Written tasks:
1. For each statement, decide whether it agrees with the blog post below and answer yes or no, quoting the words of the blog post that decide it.
(a) Professor Cockrum donates his teaching salary back to the school.
(b) The models built for the banks were used to allocate the bank's assets.
(c) The blog post says the strength of a model rests on the numbers within it.
2. Translate this sentence from the blog post below into French: "The model could be made of stucco, but if it rests on stilts overlooking the Gulf of Mexico, it loses to a hurricane."

Monday, June 15, 2009

The Optimizers (part I)

Professor Cockrum pointed to our laptops and said, “these things… they’re making your brains go soft.”

Tough love from a man worth countless millions, who donates his teaching salary back to the school. “All this optimization you’ve been taught, for what...?” he went on, “don’t get lost in the numbers!” That was his mantra - don't get lost in the numbers. This at a school that prides itself on “the numbers,” aka stressing math in the business curriculum. Not more than six months ago all this would have sounded provocative.

With the recent bubble burst now noone trusts the numbers. Consider that for the past decade the world's top banks hired the smartest math wizards, from MIT, Harvard, all PhDs no less, to create their "models." These models were used to allocate the bank's assets. To summarize Taleb, the strength of the model rests not on the numbers within it, but on the assumptions it rests upon.

(This is all pulled from Taleb's "The Black Swan," who explains it much deeper than I. I only offer a sampling here so one can get a flavor for where we're headed.)

Sorta like the foundation to a house. The model could be made of stucco, but if it rests on stilts overlooking the Gulf of Mexico, it loses to a hurricane. Take one assumption - that real estate values will always - always... always, go up. Not stay firm or hold its value. Or track inflation which it's historically done - providing an excellent "invisible" retirement piggy bank for middle-class Americans. No, not this at all. The mood during the bubble was that it would go UP - like Google stock...

Recorded information:
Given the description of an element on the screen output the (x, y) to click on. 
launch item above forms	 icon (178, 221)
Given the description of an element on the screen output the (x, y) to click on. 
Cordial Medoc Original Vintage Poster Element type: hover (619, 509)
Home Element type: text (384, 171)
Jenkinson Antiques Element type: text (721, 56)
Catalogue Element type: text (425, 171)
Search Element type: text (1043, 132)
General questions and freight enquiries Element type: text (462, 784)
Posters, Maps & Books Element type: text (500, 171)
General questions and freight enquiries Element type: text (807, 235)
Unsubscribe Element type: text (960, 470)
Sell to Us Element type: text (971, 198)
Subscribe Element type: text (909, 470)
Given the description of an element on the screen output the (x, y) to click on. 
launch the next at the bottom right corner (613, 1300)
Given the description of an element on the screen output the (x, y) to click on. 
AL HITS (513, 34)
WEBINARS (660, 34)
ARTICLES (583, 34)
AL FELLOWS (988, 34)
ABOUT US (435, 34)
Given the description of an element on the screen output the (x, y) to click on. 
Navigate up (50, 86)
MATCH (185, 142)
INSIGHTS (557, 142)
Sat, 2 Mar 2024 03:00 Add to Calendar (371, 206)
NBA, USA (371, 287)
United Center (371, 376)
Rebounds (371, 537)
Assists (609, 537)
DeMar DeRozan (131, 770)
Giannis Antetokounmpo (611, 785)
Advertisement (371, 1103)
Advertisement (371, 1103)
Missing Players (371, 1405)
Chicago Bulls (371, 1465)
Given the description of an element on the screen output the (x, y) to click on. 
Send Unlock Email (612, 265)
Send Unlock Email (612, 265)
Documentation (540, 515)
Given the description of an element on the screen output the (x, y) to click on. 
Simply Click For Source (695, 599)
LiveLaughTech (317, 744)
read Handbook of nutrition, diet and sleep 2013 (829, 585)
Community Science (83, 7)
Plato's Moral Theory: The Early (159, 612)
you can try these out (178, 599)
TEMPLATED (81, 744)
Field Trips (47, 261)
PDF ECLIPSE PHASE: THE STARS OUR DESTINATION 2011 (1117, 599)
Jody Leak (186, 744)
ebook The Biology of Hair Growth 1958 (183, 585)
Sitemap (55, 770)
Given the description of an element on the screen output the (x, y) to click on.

Final answers:
1.
(a) Yes: "who donates his teaching salary back to the school."
(b) Yes: "These models were used to allocate the bank's assets."
(c) No: "the strength of the model rests not on the numbers within it, but on the assumptions it rests upon."

2. Le modèle pourrait être fait de stuc, mais s'il repose sur des pilotis surplombant le golfe du Mexique, il ne résiste pas à un ouragan.